BreezyVoice: Adapting TTS for Taiwanese Mandarin with Enhanced Polyphone Disambiguation -- Challenges and Insights
This work addresses the specific challenge of accurate speech synthesis for Taiwanese Mandarin speakers, though it is incremental as it builds upon existing methods.
The paper tackles the problem of polyphone disambiguation in Taiwanese Mandarin Text-to-Speech (TTS) by adapting the CosyVoice system with components like an LLM and OT-CFM, resulting in superior performance in generating high-fidelity speech in general and code-switching contexts.

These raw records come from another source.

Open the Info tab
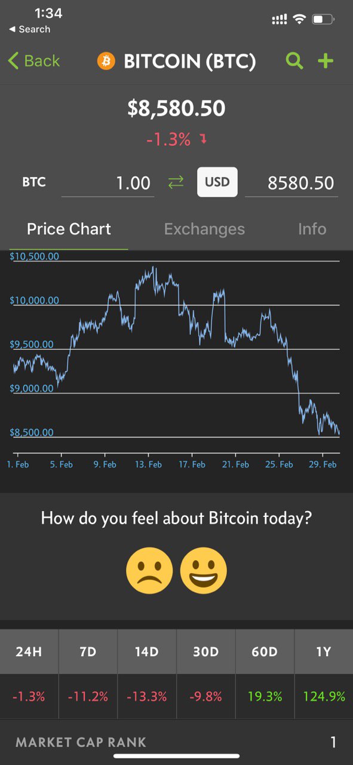This screenshot has height=765, width=353. click(x=312, y=229)
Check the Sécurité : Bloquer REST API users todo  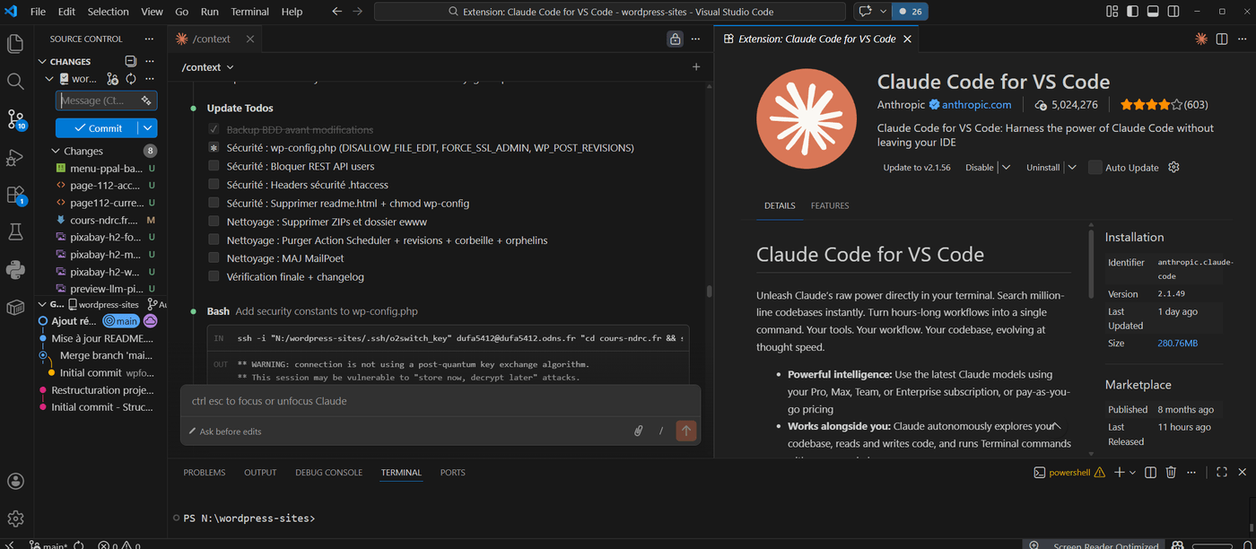(214, 166)
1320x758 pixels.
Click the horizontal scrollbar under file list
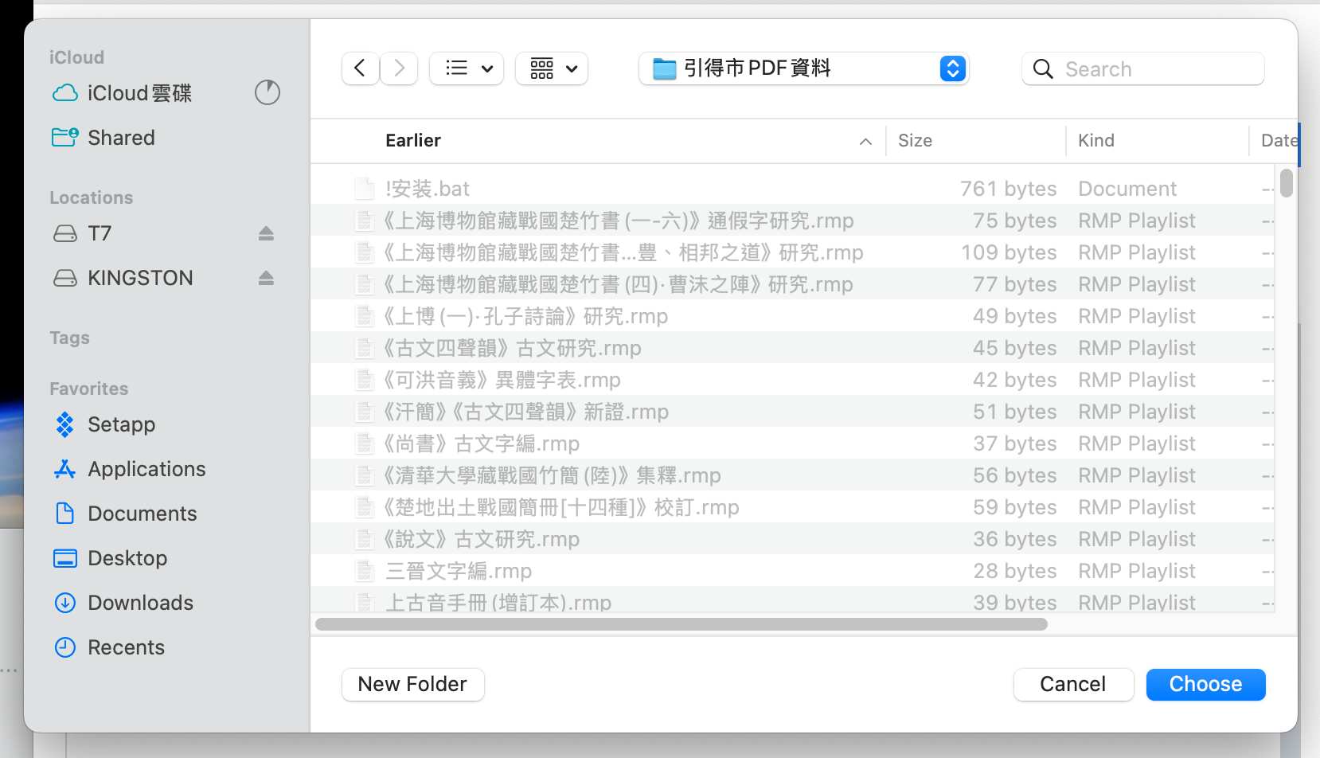[x=681, y=624]
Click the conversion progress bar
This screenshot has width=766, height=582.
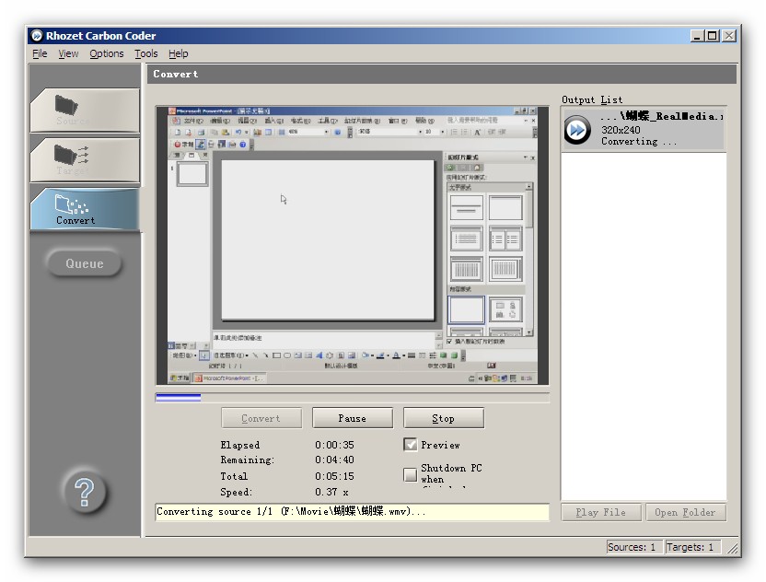click(352, 398)
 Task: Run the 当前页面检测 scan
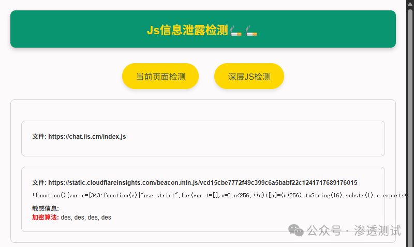click(160, 77)
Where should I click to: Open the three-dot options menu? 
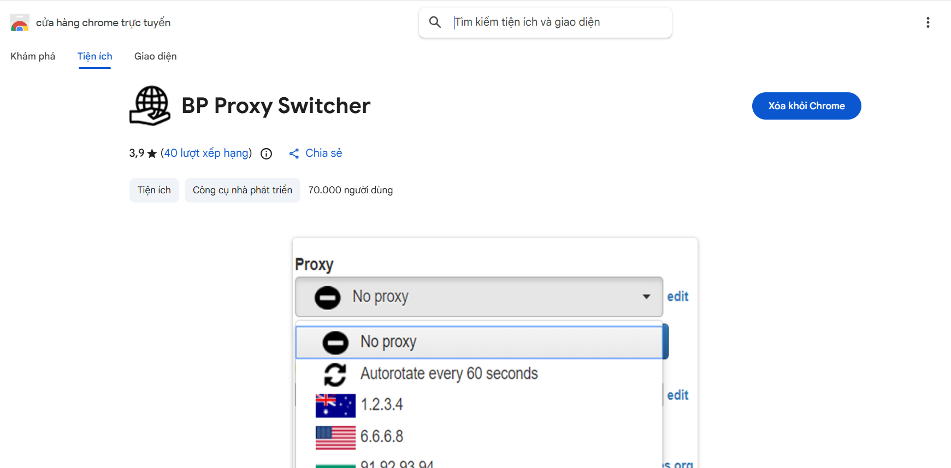(928, 22)
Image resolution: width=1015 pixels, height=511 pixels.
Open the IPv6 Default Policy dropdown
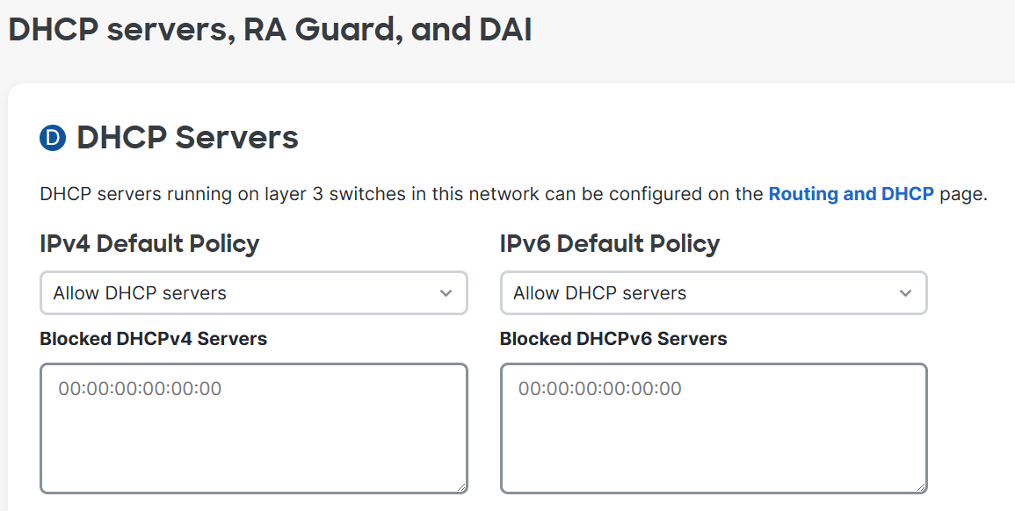point(714,293)
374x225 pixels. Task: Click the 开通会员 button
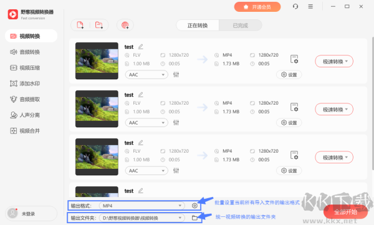pos(257,7)
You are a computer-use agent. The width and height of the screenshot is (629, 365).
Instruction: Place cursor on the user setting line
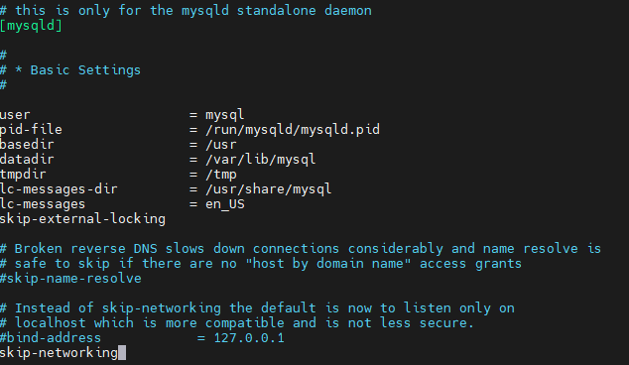pos(122,115)
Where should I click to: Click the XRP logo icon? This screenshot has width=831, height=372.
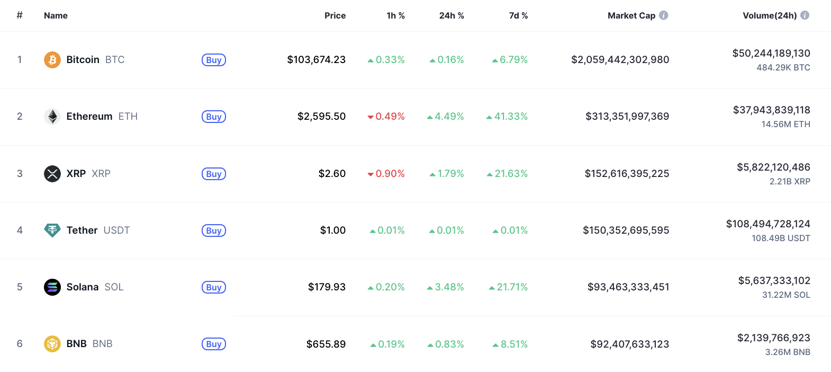pyautogui.click(x=52, y=174)
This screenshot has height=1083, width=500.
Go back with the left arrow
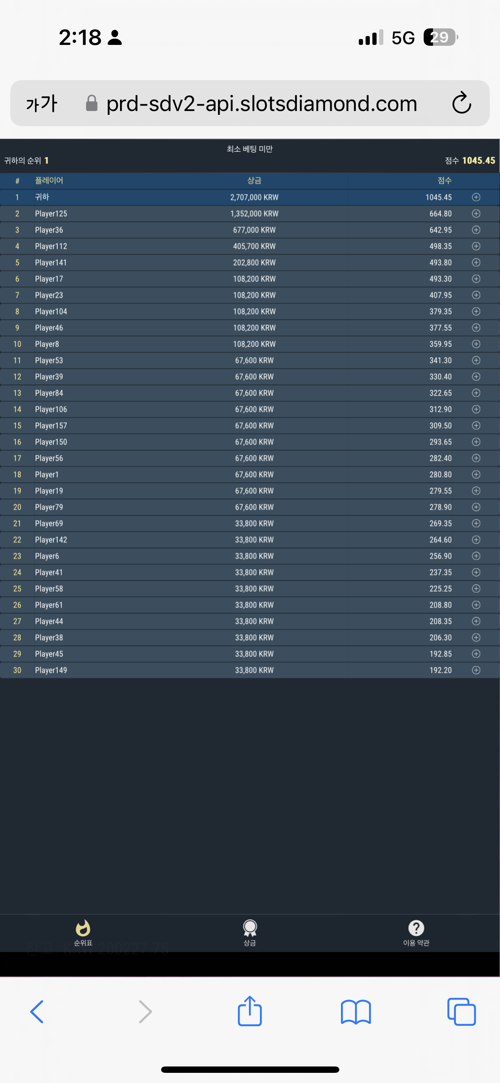(37, 1012)
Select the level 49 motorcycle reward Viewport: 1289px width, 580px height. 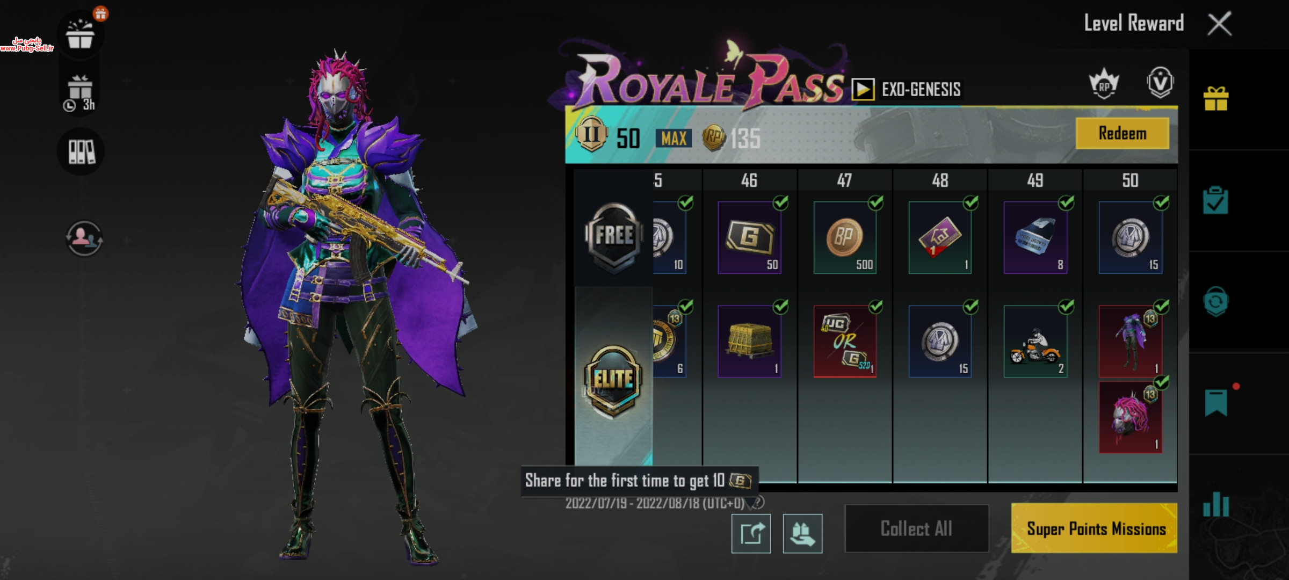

We present BreezyVoice, a Text-to-Speech (TTS) system specifically adapted for Taiwanese Mandarin, highlighting phonetic control abilities to address the unique challenges of polyphone disambiguation in the language. Building upon CosyVoice, we incorporate a $S^{3}$ tokenizer, a large language model (LLM), an optimal-transport conditional flow matching model (OT-CFM), and a grapheme to phoneme prediction model, to generate realistic speech that closely mimics human utterances. Our evaluation demonstrates BreezyVoice's superior performance in both general and code-switching contexts, highlighting its robustness and effectiveness in generating high-fidelity speech. Additionally, we address the challenges of generalizability in modeling long-tail speakers and polyphone disambiguation. Our approach significantly enhances performance and offers valuable insights into the workings of neural codec TTS systems.